## [Extract]

Join our community of smart investors

When it comes to inheritance, how much is too much?

The onset of the great wealth transfer raises tricky questions
September 1, 2021

Daniel Craig caused a bit of a stir late last month when he called inheritance “quite distasteful”. Speaking to Candis magazine, he announced that he does not want to leave great sums to the next generation, and his philosophy is to get rid of it or give it away before he goes. 

This isn’t saying much from someone who has an estimated net worth of £116m. A small proportion of his fortune would be far beyond the dreams of most, so I don’t think 007’s offspring have much to worry about. Presumably he’s applying “distasteful” in the context of the super-rich, not the swathes of the population making significant sacrifices to help struggling children onto the property ladder.

Taste aside, inheritance is a reckoning that lots of people face, and it is not a conversation that will come naturally to many. We are entering a period coined “the great wealth transfer” as the money of the boomer generation starts to cascade. According to a report published by wealth manager Brooks Macdonald earlier this year, around £327bn will be transferred to roughly 300,000 inheritors in the UK over the next 10 years.

## [Information provided]

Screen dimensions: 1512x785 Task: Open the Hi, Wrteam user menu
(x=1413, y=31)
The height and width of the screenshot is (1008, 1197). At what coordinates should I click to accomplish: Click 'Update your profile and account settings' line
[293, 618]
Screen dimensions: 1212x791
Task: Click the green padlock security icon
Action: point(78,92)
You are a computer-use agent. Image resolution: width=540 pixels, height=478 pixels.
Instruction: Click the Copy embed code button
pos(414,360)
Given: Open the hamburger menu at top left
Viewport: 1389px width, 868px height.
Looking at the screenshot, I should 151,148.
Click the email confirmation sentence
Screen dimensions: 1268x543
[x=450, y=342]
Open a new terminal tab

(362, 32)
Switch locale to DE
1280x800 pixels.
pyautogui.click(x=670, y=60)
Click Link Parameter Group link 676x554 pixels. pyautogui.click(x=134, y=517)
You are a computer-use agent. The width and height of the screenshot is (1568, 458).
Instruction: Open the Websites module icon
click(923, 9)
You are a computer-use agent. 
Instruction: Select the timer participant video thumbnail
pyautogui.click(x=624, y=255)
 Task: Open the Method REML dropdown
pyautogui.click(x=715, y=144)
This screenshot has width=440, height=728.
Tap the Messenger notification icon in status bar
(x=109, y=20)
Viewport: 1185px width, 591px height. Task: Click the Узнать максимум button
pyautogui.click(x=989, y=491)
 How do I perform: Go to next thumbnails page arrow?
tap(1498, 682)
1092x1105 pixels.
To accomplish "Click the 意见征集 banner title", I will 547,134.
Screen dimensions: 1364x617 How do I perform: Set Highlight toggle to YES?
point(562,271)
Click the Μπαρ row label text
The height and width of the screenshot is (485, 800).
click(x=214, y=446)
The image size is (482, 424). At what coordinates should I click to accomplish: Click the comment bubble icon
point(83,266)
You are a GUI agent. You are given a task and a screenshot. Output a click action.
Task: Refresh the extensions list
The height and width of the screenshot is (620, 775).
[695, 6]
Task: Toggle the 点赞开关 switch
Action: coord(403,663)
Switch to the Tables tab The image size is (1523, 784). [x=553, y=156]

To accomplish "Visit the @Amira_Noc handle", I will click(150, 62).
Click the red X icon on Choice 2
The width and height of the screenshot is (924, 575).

## [Exercise]
Extract the whole article on inheritance and the great wealth transfer, word for word. None of the lines are needed for what comes next.

## [Reply]
Join our community of smart investors

When it comes to inheritance, how much is too much?

The onset of the great wealth transfer raises tricky questions
September 1, 2021

Daniel Craig caused a bit of a stir late last month when he called inheritance “quite distasteful”. Speaking to Candis magazine, he announced that he does not want to leave great sums to the next generation, and his philosophy is to get rid of it or give it away before he goes. 

This isn’t saying much from someone who has an estimated net worth of £116m. A small proportion of his fortune would be far beyond the dreams of most, so I don’t think 007’s offspring have much to worry about. Presumably he’s applying “distasteful” in the context of the super-rich, not the swathes of the population making significant sacrifices to help struggling children onto the property ladder.

Taste aside, inheritance is a reckoning that lots of people face, and it is not a conversation that will come naturally to many. We are entering a period coined “the great wealth transfer” as the money of the boomer generation starts to cascade. According to a report published by wealth manager Brooks Macdonald earlier this year, around £327bn will be transferred to roughly 300,000 inheritors in the UK over the next 10 years.